Attack Chain and Tactics
The initial stages of the ‘Shadow Campaigns’ relied heavily on highly tailored phishing emails sent to government officials. These emails often masqueraded as internal ministry reorganization efforts and contained links to malicious archives hosted on Mega.nz. These archives contained a malware loader named Diaoyu and a zero-byte PNG file, pic1.png.
Diaoyu, under certain conditions designed to evade analysis, would fetch Cobalt Strike payloads and the VShell framework for command-and-control (C2). The loader incorporates several evasion techniques, including checking for a horizontal screen resolution of at least 1440 pixels and verifying the presence of the pic1.png file in the execution directory. The absence of this file causes the malware to terminate. It also checks for running processes associated with several security products, including Kaspersky, Avira, Bitdefender, Sentinel One, and Norton (Symantec).
Beyond phishing, TGR-STA-1030/UNC6619 exploited at least 15 known vulnerabilities to gain initial access, targeting security flaws in SAP Solution Manager, Microsoft Exchange Server, D-Link devices, and Microsoft Windows.

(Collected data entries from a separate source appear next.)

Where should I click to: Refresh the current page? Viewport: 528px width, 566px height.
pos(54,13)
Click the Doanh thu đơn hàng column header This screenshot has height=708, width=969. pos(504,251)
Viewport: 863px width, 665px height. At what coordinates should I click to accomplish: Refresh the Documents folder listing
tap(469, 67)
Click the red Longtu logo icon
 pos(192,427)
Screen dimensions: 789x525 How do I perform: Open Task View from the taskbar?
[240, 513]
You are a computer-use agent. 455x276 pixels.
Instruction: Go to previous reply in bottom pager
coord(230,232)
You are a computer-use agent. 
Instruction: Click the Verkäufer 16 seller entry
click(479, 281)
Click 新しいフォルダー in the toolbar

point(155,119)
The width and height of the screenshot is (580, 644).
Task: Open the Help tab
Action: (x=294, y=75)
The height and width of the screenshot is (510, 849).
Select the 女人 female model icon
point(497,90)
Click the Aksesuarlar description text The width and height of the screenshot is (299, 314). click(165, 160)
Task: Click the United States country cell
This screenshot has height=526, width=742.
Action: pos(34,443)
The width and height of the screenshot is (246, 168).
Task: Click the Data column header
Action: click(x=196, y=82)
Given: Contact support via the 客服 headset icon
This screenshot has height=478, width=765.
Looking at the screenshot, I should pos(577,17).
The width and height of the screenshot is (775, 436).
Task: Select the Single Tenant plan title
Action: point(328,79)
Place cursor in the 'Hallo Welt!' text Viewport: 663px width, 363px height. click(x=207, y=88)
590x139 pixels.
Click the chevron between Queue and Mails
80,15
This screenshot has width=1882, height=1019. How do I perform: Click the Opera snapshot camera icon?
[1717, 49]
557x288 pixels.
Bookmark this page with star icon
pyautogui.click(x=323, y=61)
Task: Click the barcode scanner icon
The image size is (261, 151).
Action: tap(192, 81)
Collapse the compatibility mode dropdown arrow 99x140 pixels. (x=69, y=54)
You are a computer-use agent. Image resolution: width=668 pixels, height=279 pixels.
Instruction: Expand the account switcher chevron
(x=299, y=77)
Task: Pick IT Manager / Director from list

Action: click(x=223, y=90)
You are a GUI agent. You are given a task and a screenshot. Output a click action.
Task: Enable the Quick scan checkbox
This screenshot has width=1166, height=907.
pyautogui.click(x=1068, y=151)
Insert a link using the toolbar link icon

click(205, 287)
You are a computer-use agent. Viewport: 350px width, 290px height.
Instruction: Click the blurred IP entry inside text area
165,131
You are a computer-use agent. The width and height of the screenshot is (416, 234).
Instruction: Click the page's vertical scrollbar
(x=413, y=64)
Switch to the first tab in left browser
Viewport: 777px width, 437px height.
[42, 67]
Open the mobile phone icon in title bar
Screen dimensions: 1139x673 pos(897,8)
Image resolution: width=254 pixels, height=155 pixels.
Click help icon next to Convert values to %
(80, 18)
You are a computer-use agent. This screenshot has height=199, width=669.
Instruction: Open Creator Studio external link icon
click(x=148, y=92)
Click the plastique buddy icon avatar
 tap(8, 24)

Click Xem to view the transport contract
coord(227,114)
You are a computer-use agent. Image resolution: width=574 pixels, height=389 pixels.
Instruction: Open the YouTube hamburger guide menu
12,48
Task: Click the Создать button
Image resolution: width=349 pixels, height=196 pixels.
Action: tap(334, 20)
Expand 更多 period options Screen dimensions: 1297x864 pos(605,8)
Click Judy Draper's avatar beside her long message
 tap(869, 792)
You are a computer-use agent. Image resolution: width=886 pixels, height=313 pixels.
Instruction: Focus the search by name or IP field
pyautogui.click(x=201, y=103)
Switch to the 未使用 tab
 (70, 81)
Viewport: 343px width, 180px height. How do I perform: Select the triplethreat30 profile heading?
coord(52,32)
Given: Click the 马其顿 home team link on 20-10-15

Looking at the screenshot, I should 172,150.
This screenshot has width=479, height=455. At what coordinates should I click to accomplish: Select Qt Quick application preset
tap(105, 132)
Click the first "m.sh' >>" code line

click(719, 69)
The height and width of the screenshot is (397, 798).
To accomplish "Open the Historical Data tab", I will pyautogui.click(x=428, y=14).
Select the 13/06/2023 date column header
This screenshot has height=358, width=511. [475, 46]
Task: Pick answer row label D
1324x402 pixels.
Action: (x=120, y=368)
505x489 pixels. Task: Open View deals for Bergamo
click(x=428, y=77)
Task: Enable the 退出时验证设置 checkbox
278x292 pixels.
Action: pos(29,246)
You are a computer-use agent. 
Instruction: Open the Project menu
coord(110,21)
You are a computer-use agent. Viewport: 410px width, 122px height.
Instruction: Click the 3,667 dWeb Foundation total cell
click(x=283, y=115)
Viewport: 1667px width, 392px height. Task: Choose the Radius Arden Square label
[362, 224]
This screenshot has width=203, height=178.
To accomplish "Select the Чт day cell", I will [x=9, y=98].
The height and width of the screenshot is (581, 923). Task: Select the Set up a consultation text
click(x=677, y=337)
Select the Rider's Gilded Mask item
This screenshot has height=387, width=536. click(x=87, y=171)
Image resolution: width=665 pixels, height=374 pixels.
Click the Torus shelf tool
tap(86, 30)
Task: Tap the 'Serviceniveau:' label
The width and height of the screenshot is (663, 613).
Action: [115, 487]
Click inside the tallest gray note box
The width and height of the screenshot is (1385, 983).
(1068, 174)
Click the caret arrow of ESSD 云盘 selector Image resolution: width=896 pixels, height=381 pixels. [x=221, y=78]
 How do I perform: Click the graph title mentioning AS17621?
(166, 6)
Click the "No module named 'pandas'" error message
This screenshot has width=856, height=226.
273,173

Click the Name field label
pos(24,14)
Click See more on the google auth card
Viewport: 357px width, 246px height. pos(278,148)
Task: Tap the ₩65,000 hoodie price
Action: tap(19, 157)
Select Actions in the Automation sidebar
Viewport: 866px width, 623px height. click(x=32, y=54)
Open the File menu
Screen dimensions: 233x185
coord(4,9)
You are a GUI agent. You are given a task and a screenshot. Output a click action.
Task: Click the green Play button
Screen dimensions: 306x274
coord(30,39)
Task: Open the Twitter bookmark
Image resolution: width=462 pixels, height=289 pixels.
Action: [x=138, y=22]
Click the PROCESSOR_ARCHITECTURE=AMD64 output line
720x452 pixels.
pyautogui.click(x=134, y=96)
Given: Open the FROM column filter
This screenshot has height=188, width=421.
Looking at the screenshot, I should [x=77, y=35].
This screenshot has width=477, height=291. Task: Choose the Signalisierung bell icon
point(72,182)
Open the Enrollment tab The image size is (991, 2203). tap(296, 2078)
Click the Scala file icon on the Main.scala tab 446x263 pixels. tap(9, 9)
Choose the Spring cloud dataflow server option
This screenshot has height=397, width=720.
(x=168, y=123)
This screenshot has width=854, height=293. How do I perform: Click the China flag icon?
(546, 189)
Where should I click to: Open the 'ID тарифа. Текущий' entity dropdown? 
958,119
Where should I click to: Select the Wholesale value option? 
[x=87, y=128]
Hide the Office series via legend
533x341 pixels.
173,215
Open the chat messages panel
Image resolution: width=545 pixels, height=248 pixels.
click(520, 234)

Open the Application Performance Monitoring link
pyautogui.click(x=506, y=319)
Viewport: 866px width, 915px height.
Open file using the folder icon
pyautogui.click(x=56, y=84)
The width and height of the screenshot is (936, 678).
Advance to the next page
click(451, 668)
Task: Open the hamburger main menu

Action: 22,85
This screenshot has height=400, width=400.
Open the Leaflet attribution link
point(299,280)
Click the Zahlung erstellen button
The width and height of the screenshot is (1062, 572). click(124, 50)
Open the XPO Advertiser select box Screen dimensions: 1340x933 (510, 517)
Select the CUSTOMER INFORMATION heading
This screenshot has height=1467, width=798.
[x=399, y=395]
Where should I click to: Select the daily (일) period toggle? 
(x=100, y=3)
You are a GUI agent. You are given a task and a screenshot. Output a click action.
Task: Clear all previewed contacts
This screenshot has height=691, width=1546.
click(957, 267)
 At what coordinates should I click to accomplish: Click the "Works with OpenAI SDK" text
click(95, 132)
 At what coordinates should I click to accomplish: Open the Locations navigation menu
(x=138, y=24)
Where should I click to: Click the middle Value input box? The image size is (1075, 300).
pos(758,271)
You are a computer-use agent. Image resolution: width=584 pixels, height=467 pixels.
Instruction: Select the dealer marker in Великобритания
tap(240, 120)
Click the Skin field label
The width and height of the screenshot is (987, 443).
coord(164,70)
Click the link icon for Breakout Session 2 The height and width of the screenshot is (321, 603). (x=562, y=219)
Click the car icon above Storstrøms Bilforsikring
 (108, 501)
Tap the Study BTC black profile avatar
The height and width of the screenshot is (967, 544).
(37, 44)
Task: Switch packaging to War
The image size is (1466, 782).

New Linux Rootkit: ShadowGuard
Researchers discovered a custom Linux kernel eBPF rootkit, named ‘ShadowGuard,’ believed to be unique to this threat actor. EBPF backdoors are notoriously difficult to detect due to their operation within the kernel space, allowing manipulation of system functions and audit logs before they can be observed by security tools. ShadowGuard conceals malicious process information at the kernel level, hiding up to 32 process IDs (PIDs) from standard Linux monitoring tools through syscall interception. It can also hide files and directories named swsecret, while also allowing operators to define processes that should remain visible.
The group’s infrastructure utilizes victim-facing servers hosted by legitimate VPS providers in the U.S., Singapore, and the UK, alongside relay servers for traffic obfuscation and residential proxies or Tor for anonymization. C2 domains were often designed to appear familiar to targets, such as using the .gouv top-level domain for French-speaking countries or the dog3rj[.]tech domain in attacks targeting European entities.
Unit 42 assesses that TGR-STA-1030/UNC6619 is an operationally mature espionage actor prioritizing strategic, economic, and political intelligence, and has already significantly impacted governments worldwide. Indicators of compromise (IoCs) are available in the Unit 42 report to aid in detection and mitigation efforts.